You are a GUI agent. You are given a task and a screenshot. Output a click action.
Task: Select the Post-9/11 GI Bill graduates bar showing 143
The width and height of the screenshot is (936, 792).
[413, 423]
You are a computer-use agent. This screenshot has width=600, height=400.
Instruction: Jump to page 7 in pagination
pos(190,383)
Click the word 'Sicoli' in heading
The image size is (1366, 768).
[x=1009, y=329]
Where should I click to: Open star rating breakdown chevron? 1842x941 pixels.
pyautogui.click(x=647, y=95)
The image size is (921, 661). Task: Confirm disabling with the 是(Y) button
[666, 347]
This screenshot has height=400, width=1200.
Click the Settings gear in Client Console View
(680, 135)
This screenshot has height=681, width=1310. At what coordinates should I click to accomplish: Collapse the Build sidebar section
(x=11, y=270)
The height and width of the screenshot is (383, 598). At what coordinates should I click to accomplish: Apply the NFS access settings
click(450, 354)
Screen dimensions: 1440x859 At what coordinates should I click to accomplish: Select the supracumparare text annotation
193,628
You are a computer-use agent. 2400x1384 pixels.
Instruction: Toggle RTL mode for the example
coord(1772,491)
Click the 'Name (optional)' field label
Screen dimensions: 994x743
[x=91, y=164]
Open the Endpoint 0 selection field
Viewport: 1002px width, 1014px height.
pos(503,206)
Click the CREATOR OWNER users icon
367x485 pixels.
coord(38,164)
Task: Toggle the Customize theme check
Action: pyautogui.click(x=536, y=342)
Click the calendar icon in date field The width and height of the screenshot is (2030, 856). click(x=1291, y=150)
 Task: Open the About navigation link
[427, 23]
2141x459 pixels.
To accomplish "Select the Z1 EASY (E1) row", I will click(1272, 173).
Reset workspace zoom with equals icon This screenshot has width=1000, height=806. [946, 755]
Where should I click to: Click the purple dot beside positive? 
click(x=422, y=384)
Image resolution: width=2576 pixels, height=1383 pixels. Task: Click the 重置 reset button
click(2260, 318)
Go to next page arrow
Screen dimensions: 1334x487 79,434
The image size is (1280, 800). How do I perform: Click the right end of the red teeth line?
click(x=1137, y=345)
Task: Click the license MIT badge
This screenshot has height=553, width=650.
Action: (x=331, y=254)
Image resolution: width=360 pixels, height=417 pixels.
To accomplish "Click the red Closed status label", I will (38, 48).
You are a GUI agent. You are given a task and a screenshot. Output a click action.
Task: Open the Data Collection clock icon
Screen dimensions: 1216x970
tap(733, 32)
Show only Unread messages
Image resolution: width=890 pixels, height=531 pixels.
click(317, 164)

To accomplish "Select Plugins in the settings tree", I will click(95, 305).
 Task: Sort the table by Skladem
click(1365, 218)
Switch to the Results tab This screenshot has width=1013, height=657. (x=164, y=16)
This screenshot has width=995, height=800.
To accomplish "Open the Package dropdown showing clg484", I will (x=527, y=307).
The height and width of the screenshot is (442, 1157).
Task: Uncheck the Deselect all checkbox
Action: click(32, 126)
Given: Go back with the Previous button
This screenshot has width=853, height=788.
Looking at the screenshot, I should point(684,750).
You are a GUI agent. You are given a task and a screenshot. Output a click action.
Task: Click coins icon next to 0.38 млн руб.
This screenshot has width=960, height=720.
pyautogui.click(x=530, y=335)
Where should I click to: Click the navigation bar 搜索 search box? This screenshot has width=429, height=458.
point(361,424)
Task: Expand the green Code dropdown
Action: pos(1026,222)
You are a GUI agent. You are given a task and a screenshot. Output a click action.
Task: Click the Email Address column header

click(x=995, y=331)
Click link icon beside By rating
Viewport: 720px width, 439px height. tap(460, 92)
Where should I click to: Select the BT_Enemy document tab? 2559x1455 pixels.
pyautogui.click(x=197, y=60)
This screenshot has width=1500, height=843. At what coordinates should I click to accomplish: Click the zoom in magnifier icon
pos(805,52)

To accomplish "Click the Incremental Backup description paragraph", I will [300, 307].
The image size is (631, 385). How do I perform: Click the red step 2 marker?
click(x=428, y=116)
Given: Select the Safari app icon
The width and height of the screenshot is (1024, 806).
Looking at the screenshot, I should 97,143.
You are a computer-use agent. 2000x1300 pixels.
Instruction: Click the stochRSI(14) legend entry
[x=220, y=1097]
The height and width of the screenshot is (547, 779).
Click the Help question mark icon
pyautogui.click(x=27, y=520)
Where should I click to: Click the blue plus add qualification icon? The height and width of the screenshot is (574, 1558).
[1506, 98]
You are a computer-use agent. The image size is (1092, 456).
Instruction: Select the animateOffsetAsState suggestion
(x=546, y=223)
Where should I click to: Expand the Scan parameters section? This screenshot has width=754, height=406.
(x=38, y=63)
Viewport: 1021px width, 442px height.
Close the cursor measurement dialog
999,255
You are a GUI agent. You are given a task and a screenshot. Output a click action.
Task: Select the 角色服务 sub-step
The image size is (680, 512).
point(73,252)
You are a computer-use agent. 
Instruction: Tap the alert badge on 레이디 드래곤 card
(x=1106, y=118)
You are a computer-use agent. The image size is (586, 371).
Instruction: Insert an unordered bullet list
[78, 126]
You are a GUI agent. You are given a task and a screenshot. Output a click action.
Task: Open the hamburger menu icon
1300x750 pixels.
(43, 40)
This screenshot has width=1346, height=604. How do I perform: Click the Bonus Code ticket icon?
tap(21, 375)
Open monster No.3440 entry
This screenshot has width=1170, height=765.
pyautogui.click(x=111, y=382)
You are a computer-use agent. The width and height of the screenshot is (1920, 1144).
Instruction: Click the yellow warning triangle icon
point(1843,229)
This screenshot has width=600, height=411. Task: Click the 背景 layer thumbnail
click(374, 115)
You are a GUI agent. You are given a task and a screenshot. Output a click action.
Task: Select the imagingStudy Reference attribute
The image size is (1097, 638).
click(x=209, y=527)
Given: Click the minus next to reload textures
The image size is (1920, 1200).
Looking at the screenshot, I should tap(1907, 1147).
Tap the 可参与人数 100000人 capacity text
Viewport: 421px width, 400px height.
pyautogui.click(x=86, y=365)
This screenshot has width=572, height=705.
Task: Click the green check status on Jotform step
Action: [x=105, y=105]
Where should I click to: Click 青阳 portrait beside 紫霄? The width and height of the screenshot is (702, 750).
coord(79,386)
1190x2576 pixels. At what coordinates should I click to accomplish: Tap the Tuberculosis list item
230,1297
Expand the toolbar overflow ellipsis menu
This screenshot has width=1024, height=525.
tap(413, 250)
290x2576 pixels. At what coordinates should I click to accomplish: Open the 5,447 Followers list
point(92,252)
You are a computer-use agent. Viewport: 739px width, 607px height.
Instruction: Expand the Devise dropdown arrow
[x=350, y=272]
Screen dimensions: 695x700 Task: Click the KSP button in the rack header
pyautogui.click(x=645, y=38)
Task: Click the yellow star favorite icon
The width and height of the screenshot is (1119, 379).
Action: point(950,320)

+++

* **GIVEN EXERCISE**
Could you switch each "At what coordinates should I click to accomplish" in the rows above to "Which point should I click to complete" and give all the lines again with nothing else altered?

* **SOLUTION FOR THIS PROBLEM**
You are a GUI agent. You are given a task and a screenshot. Output a click action.
Task: Select the Post-9/11 GI Bill graduates bar showing 143
The width and height of the screenshot is (936, 792).
[413, 423]
You are a computer-use agent. This screenshot has width=600, height=400.
Instruction: Jump to page 7 in pagination
pos(190,383)
Click the word 'Sicoli' in heading
The image size is (1366, 768).
[x=1009, y=329]
Where should I click to: Open star rating breakdown chevron? 1842x941 pixels.
pyautogui.click(x=647, y=95)
The image size is (921, 661). Task: Confirm disabling with the 是(Y) button
[666, 347]
This screenshot has height=400, width=1200.
Click the Settings gear in Client Console View
(680, 135)
This screenshot has height=681, width=1310. Which point should I click to complete: Collapse the Build sidebar section
(x=11, y=270)
The height and width of the screenshot is (383, 598). Which point should I click to complete: Apply the NFS access settings
click(450, 354)
Screen dimensions: 1440x859 Which point should I click to complete: Select the supracumparare text annotation
193,628
You are a computer-use agent. 2400x1384 pixels.
Instruction: Toggle RTL mode for the example
coord(1772,491)
Click the 'Name (optional)' field label
Screen dimensions: 994x743
[x=91, y=164]
Open the Endpoint 0 selection field
Viewport: 1002px width, 1014px height.
pos(503,206)
Click the CREATOR OWNER users icon
367x485 pixels.
coord(38,164)
Task: Toggle the Customize theme check
Action: pyautogui.click(x=536, y=342)
Click the calendar icon in date field The width and height of the screenshot is (2030, 856). click(x=1291, y=150)
 Task: Open the About navigation link
[427, 23]
2141x459 pixels.
To accomplish "Select the Z1 EASY (E1) row", I will click(1272, 173).
Reset workspace zoom with equals icon This screenshot has width=1000, height=806. [946, 755]
Where should I click to: Click the purple dot beside positive? 
click(x=422, y=384)
Image resolution: width=2576 pixels, height=1383 pixels. Task: Click the 重置 reset button
click(2260, 318)
Go to next page arrow
Screen dimensions: 1334x487 79,434
The image size is (1280, 800). How do I perform: Click the right end of the red teeth line?
click(x=1137, y=345)
Task: Click the license MIT badge
This screenshot has height=553, width=650.
Action: (x=331, y=254)
Image resolution: width=360 pixels, height=417 pixels.
To accomplish "Click the red Closed status label", I will (38, 48).
You are a GUI agent. You are given a task and a screenshot. Output a click action.
Task: Open the Data Collection clock icon
Screen dimensions: 1216x970
tap(733, 32)
Show only Unread messages
Image resolution: width=890 pixels, height=531 pixels.
click(317, 164)

To accomplish "Select Plugins in the settings tree", I will click(95, 305).
 Task: Sort the table by Skladem
click(1365, 218)
Switch to the Results tab This screenshot has width=1013, height=657. (x=164, y=16)
This screenshot has width=995, height=800.
To accomplish "Open the Package dropdown showing clg484", I will (x=527, y=307).
The height and width of the screenshot is (442, 1157).
Task: Uncheck the Deselect all checkbox
Action: click(32, 126)
Given: Go back with the Previous button
This screenshot has width=853, height=788.
Looking at the screenshot, I should point(684,750).
You are a GUI agent. You are given a task and a screenshot. Output a click action.
Task: Click coins icon next to 0.38 млн руб.
This screenshot has width=960, height=720.
pyautogui.click(x=530, y=335)
Where should I click to: Click the navigation bar 搜索 search box? This screenshot has width=429, height=458.
point(361,424)
Task: Expand the green Code dropdown
Action: pos(1026,222)
You are a GUI agent. You are given a task and a screenshot. Output a click action.
Task: Click the Email Address column header

click(x=995, y=331)
Click link icon beside By rating
Viewport: 720px width, 439px height. tap(460, 92)
Where should I click to: Select the BT_Enemy document tab? 2559x1455 pixels.
pyautogui.click(x=197, y=60)
This screenshot has width=1500, height=843. Which point should I click to complete: Click the zoom in magnifier icon
pos(805,52)

To accomplish "Click the Incremental Backup description paragraph", I will [300, 307].
The image size is (631, 385). How do I perform: Click the red step 2 marker?
click(x=428, y=116)
Given: Select the Safari app icon
The width and height of the screenshot is (1024, 806).
Looking at the screenshot, I should 97,143.
You are a computer-use agent. 2000x1300 pixels.
Instruction: Click the stochRSI(14) legend entry
[x=220, y=1097]
The height and width of the screenshot is (547, 779).
Click the Help question mark icon
pyautogui.click(x=27, y=520)
Where should I click to: Click the blue plus add qualification icon? The height and width of the screenshot is (574, 1558).
[1506, 98]
You are a computer-use agent. The image size is (1092, 456).
Instruction: Select the animateOffsetAsState suggestion
(x=546, y=223)
Where should I click to: Expand the Scan parameters section? This screenshot has width=754, height=406.
(x=38, y=63)
Viewport: 1021px width, 442px height.
Close the cursor measurement dialog
999,255
You are a GUI agent. You are given a task and a screenshot. Output a click action.
Task: Select the 角色服务 sub-step
The image size is (680, 512).
point(73,252)
You are a computer-use agent. 
Instruction: Tap the alert badge on 레이디 드래곤 card
(x=1106, y=118)
You are a computer-use agent. The image size is (586, 371).
Instruction: Insert an unordered bullet list
[78, 126]
You are a GUI agent. You are given a task and a screenshot. Output a click action.
Task: Open the hamburger menu icon
1300x750 pixels.
(43, 40)
This screenshot has width=1346, height=604. How do I perform: Click the Bonus Code ticket icon?
tap(21, 375)
Open monster No.3440 entry
This screenshot has width=1170, height=765.
pyautogui.click(x=111, y=382)
You are a computer-use agent. The width and height of the screenshot is (1920, 1144).
Instruction: Click the yellow warning triangle icon
point(1843,229)
This screenshot has width=600, height=411. Task: Click the 背景 layer thumbnail
click(374, 115)
You are a GUI agent. You are given a task and a screenshot. Output a click action.
Task: Select the imagingStudy Reference attribute
The image size is (1097, 638).
click(x=209, y=527)
Given: Click the minus next to reload textures
The image size is (1920, 1200).
Looking at the screenshot, I should tap(1907, 1147).
Tap the 可参与人数 100000人 capacity text
Viewport: 421px width, 400px height.
pyautogui.click(x=86, y=365)
This screenshot has width=572, height=705.
Task: Click the green check status on Jotform step
Action: [x=105, y=105]
Where should I click to: Click 青阳 portrait beside 紫霄? The width and height of the screenshot is (702, 750).
coord(79,386)
1190x2576 pixels. Which point should I click to complete: Tap the Tuberculosis list item
230,1297
Expand the toolbar overflow ellipsis menu
This screenshot has width=1024, height=525.
tap(413, 250)
290x2576 pixels. Which point should I click to complete: Open the 5,447 Followers list
point(92,252)
You are a computer-use agent. Viewport: 739px width, 607px height.
Instruction: Expand the Devise dropdown arrow
[x=350, y=272]
Screen dimensions: 695x700 Task: Click the KSP button in the rack header
pyautogui.click(x=645, y=38)
Task: Click the yellow star favorite icon
The width and height of the screenshot is (1119, 379).
Action: point(950,320)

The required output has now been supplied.